In particular, it was decided as above that collaterals that will grant ELGEKA to secure the claims of bondholders, the total amount of which will be equal at least to 85% of the outstanding balance of "Loan", will be the following:

1.    Mortgage of A' class and series up to the amount of 17 million one hundred thousand euro (€ 17.100.000) plus interest and expenses on fixed assets of ELGEKA (including within these inextricably linked with the buildings mechanical equipment).

2.    Pledging - assignment of receivables from insurance claims under insurance contracts of insurance of the above property and within these mechanical equipment.

3.    Recommendation of varying security of L.2844/2000 on ELGEKA's business receivables, of total value up to the amount of three million euro (€ 3.000.000).

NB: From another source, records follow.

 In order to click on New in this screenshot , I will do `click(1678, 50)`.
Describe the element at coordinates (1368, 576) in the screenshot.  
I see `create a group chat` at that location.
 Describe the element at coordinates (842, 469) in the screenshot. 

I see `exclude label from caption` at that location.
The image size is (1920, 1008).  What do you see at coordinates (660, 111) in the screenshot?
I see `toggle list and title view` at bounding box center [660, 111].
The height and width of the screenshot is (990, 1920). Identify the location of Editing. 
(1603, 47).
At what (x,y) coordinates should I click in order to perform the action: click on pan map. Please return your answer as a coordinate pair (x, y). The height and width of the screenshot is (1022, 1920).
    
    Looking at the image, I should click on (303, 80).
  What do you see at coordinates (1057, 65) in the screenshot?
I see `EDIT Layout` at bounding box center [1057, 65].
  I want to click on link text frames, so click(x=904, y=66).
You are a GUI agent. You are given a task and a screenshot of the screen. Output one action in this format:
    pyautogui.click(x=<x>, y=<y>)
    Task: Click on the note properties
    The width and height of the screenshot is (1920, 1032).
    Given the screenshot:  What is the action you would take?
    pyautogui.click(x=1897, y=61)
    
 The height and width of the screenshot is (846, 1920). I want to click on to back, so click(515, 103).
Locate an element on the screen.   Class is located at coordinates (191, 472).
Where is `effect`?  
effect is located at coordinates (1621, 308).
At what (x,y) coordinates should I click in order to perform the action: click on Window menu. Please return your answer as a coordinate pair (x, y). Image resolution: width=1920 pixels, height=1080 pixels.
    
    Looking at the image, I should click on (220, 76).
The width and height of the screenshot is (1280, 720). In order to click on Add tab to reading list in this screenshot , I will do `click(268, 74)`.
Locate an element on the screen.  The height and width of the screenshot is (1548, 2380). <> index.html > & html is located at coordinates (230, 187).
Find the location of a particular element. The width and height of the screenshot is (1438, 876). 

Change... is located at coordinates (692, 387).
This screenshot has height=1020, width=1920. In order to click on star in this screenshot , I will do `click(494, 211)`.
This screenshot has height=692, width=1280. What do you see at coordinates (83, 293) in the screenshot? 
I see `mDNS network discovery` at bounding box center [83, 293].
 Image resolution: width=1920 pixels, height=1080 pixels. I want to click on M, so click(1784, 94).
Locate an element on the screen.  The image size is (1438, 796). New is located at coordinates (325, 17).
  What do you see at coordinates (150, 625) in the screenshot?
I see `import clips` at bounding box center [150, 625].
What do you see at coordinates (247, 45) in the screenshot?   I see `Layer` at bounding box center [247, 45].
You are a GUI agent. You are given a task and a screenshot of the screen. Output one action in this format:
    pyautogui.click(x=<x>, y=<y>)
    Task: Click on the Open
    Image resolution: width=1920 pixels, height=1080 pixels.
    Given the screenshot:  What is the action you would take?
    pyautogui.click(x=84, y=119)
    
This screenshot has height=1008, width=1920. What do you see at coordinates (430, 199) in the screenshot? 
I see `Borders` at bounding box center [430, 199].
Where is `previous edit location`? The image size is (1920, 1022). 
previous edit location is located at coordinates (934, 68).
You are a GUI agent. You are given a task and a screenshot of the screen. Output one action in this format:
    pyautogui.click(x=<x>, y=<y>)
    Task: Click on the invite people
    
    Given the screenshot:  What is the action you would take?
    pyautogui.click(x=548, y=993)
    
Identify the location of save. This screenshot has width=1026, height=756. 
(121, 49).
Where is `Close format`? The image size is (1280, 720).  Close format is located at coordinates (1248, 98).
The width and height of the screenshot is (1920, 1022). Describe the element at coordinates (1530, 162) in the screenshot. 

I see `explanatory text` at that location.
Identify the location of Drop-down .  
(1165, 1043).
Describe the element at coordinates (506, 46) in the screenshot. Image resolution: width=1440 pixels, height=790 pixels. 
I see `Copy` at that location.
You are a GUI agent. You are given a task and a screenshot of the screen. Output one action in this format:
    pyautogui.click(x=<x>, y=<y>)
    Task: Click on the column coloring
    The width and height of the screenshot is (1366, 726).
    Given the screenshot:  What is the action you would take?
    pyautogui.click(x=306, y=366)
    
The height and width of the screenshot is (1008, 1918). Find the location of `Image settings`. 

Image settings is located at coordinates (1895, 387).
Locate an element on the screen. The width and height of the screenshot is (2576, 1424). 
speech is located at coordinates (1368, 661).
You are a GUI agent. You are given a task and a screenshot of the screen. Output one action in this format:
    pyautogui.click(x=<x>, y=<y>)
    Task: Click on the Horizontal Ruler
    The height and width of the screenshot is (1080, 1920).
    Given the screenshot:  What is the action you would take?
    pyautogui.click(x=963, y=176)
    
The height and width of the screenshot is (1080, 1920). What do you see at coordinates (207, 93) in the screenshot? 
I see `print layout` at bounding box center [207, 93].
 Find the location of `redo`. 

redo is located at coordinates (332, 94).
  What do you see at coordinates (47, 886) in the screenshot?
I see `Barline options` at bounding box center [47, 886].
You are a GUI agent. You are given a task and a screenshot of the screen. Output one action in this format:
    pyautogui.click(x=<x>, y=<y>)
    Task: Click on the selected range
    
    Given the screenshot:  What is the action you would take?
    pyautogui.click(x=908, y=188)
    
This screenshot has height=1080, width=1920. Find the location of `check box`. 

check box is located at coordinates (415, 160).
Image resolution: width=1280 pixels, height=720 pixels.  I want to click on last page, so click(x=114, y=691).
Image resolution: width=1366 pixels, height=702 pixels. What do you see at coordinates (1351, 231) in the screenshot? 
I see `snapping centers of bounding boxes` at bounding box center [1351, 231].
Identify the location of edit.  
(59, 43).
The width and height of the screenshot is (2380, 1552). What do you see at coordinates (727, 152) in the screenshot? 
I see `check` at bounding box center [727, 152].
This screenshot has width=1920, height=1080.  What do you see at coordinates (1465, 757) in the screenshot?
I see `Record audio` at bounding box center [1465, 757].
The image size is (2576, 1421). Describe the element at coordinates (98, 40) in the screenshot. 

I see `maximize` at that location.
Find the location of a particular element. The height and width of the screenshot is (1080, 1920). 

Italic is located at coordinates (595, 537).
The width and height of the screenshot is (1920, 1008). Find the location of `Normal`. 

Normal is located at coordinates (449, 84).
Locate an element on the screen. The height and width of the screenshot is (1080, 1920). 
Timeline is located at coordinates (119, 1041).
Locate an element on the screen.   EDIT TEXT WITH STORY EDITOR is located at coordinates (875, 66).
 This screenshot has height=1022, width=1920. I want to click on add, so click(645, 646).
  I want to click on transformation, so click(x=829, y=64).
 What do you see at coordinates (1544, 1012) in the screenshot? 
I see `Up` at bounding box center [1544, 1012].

4.    Recommendation of varying security of L.2844/2000 on ELGEKA's inventories (finished and semi-finished products, raw and auxiliary materials) totaling up to the amount of four million euro (€ 4.000.000) throughout the duration of the "Loan".

5.    Pledge of all shares held by "ELGEKA CYPRUS LTD" (100% subsidiary of ELGEKA) of companies: (a) "GATEDOOR HOLDINGS LTD" (under Cypriot law) (b) "ELGEKA FERFELIS ROMANIA SA" (under Romanian law) and (c) "GATEDOOR HOLDINGS COM SRL" (under Romanian law), of total value sixteen million two hundred thousand euro (€ 16.200.000) approximately (based on estimations).

Finally approved the above material terms for the issuance of the specific "Loan" and authorized the Board of Directors to:

a) Specify the other terms of the "Loan" drafting the program of the terms of issue, in accordance with article 1, par.3 of the L.3156/2003 and b) To authorize the persons that will sign the program of the terms of issue of "Loan", the necessary contracts and all kinds of documents for the creation of collateral, the titles of the bonds to be issued and any other documents that will be required to complete the issue of "Loan", including any potential future amendments.

Regarding the 13th subject: With 23.012.940 valid votes that account for 72.52% of the paid up share capital, approved by 23.012.940 votes in favour, representing a 100% majority of shares represented and voting, pursuant to paragraphs 2 and 4 of article 23a of C.L. 2190/1920 the concluded, since 02/01/2013, contract between the Company and an Executive member of Board of Directors concerning the provision of independent consulting services, for a specific time period, on the implementation of the various activities of the Company and the Group. The duration of this contract is six months and the fee is five thousand euro (€ 5.000) per month, totaling thirty thousand euro (€ 30.000).

Regarding the 14th subject: Shareholders were informed of matters relating to the progress of the Company and of its subsidiaries and, in general, the prospects of the Group.